Lipsitch mentions zero about a resource of transmission; he focuses on
identifying mutations for notice and vaccine development. He ignores the
fundamental significance of this work. In this context, a work has tremendous
The residue of a Times OpEd reminds us how mostly accidents
occur in high confidence biological labortories. There are problems with these
arguments. Lipsitch cites a presentation of an H1N1 influenza micro-organism in 1977 as
‘escaped from a lab in China or a Soviet Union’. While is seems clear
that a 1977 H1N1 micro-organism substantially came from a laboratory, there is zero
evidence that it was a laboratory accident. It is equally expected that a virus
was partial of a clinical hearing in that it was deliberately administered to
Lipsitch also cites a countless incidents that start in American
laboratories involving name agents. we advise a reader listen to Ron Fouchier explain on TWiV #291 how a mechanism pile-up must
be available as an occurrence in high biosecurity laboratories, though does not lead
to a recover of spreading agents.
Lipsitch clearly feels that a advantages of aerosol delivery investigate do
not transparent a risks involved. we determine that a experiments do have some risk,
but it is not as transparent cut as Lipsitch would suggest. Although ferrets are a
good indication for influenza micro-organism pathogenesis, like any animal model, they are
not predictive of what occurs in humans. An influenza micro-organism that transmits by
aerosol among ferrets can't be insincere to broadcast in a same approach among
humans. This is a arrogance finished by Lipsitch, and it is wrong.
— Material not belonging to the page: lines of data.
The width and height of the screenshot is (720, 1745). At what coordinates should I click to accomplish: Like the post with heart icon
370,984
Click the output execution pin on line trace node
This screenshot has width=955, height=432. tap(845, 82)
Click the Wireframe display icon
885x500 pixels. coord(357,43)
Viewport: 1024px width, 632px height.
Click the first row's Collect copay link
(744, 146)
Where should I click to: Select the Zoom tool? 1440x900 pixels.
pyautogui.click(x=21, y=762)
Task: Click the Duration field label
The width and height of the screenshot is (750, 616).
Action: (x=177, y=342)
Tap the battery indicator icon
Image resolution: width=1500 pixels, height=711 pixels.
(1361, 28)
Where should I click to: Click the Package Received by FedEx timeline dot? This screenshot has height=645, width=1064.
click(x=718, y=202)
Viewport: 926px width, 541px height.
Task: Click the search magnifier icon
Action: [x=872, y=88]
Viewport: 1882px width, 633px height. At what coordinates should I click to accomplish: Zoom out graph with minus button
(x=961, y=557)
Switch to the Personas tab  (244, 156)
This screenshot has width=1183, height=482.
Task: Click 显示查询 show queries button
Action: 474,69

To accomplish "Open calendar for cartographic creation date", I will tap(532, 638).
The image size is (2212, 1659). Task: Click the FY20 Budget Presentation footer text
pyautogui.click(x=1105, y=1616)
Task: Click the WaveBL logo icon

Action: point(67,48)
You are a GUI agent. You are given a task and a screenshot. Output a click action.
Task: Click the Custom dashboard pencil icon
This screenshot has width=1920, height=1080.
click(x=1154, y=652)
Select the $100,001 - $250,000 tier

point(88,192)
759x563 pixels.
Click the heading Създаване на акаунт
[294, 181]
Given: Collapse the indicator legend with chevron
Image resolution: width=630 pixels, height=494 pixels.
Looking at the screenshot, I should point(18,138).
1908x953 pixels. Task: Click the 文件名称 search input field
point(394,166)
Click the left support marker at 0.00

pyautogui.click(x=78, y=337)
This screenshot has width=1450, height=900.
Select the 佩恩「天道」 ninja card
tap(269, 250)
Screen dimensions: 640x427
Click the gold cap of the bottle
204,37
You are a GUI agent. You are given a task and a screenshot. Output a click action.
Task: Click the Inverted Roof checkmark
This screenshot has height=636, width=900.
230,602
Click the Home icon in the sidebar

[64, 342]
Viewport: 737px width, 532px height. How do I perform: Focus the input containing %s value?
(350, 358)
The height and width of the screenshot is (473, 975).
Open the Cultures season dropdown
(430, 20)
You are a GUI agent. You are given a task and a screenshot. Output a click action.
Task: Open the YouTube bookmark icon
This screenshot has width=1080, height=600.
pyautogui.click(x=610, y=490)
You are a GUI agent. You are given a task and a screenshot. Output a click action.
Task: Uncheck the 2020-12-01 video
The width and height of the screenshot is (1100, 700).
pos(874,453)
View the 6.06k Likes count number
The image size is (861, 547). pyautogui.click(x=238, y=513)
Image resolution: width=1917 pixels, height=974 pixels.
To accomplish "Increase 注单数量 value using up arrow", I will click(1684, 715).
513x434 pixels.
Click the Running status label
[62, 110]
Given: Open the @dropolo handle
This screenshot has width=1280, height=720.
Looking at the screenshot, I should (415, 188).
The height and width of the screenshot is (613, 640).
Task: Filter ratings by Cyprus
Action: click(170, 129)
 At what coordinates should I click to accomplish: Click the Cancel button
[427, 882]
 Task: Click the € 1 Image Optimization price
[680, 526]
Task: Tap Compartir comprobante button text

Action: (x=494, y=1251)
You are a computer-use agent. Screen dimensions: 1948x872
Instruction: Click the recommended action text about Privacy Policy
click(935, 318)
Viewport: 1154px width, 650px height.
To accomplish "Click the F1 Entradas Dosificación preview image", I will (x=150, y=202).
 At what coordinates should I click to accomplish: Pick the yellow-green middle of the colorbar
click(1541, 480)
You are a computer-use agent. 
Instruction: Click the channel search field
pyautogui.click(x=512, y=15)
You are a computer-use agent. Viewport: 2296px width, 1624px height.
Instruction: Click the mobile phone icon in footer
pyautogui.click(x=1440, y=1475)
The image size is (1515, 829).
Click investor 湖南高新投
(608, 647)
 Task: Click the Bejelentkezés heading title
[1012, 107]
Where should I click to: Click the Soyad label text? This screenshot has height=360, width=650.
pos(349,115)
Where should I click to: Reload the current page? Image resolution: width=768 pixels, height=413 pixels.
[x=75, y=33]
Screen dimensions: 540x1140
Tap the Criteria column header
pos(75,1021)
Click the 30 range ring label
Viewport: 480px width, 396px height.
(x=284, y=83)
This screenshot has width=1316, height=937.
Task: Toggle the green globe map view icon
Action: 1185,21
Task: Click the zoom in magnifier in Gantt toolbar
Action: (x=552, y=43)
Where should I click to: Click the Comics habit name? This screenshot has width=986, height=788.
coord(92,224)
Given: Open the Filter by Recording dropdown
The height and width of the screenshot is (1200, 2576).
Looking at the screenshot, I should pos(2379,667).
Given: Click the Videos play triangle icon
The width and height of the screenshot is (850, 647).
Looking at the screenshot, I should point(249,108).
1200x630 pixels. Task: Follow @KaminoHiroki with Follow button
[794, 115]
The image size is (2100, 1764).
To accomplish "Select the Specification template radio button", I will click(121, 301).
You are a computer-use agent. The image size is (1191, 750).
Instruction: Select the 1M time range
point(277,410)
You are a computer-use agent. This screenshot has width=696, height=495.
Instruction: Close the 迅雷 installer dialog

I determine that delivery work on avian H5N1 influenza micro-organism contingency be done
under a correct containment. Before these experiments can be finished they are
subject to endless examination of a proposed containment and slackening procedures. There is no justification for the
additional law due by Lipsitch.
In my opinion aerosol delivery experiments on avian influenza viruses
are good value a risk. We know zero about what controls aerosol
transmission of viruses. The approach to obtain this information is to take a virus
that does not broadcast by aerosol, get a endemic version, and
determine because a micro-organism has this new property. To interpretation that such
experiments are not value a risk not usually ignores a significance of
understanding transmission, though also fails to acknowledge a unpredictable
nature of science. Often a best initial formula are those that were
Lipsitch ends by observant that ‘There are dozens of protected research
strategies to understand, forestall and provide pestilence flu. Only one strategy
— formulating virulent, foul strains — risks inciting such a
pandemic.’ Creating a destructive aria is not partial of a strategy. Lipsitch
conveniently ignores a fact that Fouchier’s H5N1 aria that transmits by
aerosol among ferrets is not destructive when transmitted by that route. And of
course we do not know if these strains would be endemic in humans.
I am really unhappy that a Times chose to tell this OpEd without
checking Lipsitch’s statements. He is positively entitled to his possess opinion,
but he is not entitled to his possess facts.